● Your instructions
Could you rewrite every row from the one containing "You are a GUI" down to the one containing "pos(144,38)", swapping "screenshot" for "screen capture" and leaving the rest unchanged?

● Provided material
□ □ □ □ □

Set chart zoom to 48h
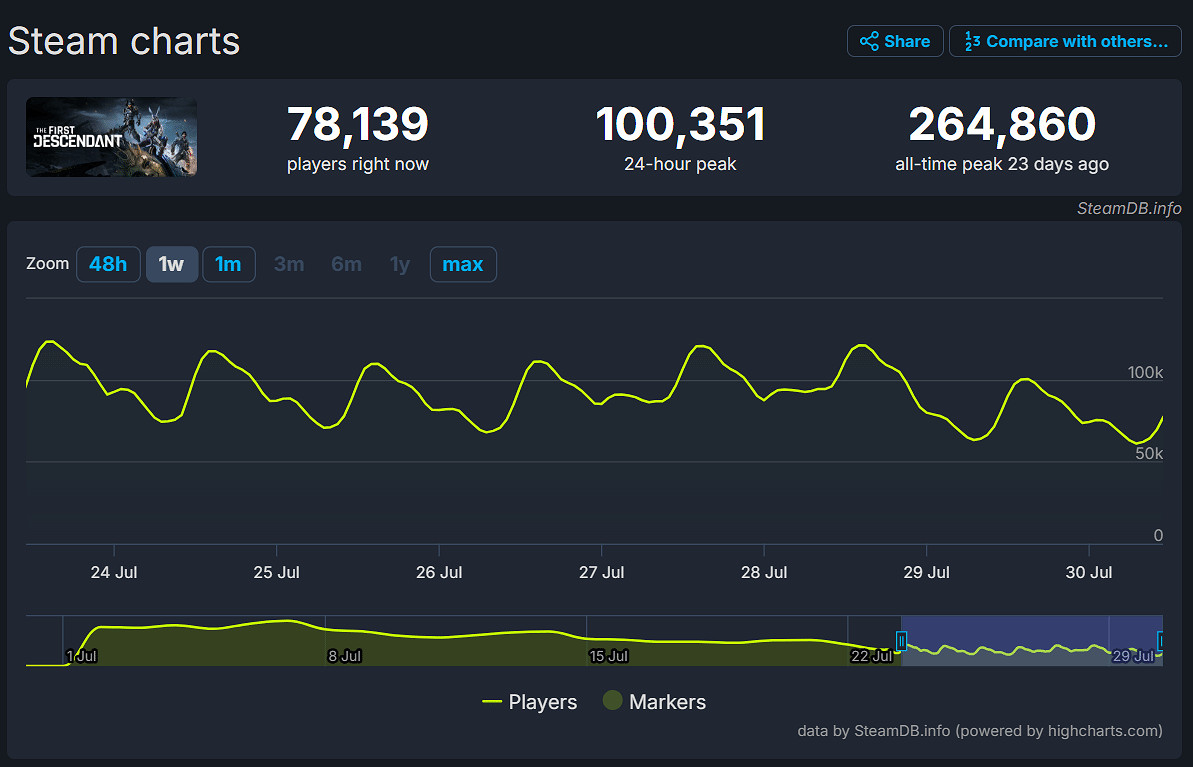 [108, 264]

□ □ □ □ □

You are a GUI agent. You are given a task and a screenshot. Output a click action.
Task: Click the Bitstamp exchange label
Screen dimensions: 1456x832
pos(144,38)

□ □ □ □ □

● Final answer
You are a GUI agent. You are given a task and a screen capture. Output a click action.
Task: Click the Bitstamp exchange label
Screen dimensions: 1456x832
pos(144,38)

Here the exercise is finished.